▸ PROBLEM DESCRIPTION
Reproduce the records below exactly, but only between the lines holding "Task: Upvote the 'Android 11 正式发布' article" and "881x556 pixels.", inclusive.

▸ Records from a collection
▬▬▬
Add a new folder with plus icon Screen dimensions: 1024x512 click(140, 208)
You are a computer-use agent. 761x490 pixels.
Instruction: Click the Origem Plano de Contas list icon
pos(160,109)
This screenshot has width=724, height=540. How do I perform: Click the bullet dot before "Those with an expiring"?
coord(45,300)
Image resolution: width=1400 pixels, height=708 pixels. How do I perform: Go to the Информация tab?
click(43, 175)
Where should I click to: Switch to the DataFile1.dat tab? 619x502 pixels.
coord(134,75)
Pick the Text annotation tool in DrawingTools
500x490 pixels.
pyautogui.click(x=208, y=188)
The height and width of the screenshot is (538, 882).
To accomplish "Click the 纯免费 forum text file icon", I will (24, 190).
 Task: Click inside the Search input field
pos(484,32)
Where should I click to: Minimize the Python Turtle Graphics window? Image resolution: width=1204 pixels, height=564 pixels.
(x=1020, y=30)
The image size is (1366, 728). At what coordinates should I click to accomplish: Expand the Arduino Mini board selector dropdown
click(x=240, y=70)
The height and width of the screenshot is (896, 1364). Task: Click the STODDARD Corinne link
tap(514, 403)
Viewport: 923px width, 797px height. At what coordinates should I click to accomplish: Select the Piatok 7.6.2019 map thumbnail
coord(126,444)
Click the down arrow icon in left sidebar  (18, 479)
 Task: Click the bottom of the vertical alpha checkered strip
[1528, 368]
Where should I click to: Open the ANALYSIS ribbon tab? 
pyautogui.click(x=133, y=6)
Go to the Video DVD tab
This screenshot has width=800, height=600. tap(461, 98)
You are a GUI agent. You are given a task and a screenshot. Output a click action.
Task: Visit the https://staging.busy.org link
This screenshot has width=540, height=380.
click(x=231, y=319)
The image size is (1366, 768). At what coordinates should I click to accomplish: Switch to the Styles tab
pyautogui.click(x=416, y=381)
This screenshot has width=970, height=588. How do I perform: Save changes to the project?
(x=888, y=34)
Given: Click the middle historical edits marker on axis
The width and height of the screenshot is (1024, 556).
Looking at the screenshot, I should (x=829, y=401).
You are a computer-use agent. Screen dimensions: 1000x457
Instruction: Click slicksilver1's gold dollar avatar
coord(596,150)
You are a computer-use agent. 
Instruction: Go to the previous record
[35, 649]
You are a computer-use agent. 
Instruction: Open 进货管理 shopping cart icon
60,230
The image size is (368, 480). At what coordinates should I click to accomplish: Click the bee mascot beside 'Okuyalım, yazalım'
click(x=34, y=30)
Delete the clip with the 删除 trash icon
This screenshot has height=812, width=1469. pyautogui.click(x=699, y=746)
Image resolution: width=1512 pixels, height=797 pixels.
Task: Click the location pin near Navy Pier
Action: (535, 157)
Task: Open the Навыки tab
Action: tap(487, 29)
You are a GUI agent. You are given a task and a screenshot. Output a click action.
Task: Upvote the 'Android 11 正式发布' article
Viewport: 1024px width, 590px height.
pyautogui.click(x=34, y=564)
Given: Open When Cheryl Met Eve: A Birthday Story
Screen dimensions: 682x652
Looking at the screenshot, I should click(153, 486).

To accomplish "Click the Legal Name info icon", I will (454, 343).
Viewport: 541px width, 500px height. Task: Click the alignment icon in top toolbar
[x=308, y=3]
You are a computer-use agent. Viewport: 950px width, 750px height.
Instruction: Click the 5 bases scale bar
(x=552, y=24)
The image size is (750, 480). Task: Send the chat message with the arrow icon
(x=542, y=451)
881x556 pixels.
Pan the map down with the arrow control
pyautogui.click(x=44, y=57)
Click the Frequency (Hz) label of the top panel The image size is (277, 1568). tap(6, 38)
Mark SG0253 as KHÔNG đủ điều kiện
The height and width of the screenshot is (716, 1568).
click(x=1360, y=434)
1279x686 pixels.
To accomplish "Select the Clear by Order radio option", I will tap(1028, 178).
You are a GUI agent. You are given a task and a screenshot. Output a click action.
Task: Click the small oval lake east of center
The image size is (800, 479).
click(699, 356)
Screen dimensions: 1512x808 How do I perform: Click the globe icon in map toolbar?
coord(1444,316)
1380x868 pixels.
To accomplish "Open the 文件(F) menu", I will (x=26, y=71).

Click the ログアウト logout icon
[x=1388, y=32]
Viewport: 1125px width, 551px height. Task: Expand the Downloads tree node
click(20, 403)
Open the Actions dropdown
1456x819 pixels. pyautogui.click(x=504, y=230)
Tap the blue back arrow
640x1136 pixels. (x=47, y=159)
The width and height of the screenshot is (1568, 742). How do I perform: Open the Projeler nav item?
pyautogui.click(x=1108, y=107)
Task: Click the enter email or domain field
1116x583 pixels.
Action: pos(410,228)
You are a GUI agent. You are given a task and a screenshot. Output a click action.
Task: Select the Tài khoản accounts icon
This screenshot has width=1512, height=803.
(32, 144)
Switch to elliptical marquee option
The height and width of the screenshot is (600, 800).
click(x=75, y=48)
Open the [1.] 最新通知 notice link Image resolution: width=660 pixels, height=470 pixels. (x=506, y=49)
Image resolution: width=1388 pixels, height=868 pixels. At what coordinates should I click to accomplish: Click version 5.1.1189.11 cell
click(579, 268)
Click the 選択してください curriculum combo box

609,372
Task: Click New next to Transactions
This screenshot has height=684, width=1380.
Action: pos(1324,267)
▬▬▬
▸ EXERCISE RESPONSE
Task: Upvote the 'Android 11 正式发布' article
Viewport: 1024px width, 590px height.
pyautogui.click(x=34, y=564)
Given: Open When Cheryl Met Eve: A Birthday Story
Screen dimensions: 682x652
Looking at the screenshot, I should click(153, 486).

To accomplish "Click the Legal Name info icon", I will (454, 343).
Viewport: 541px width, 500px height. Task: Click the alignment icon in top toolbar
[x=308, y=3]
You are a computer-use agent. Viewport: 950px width, 750px height.
Instruction: Click the 5 bases scale bar
(x=552, y=24)
The image size is (750, 480). Task: Send the chat message with the arrow icon
(x=542, y=451)
881x556 pixels.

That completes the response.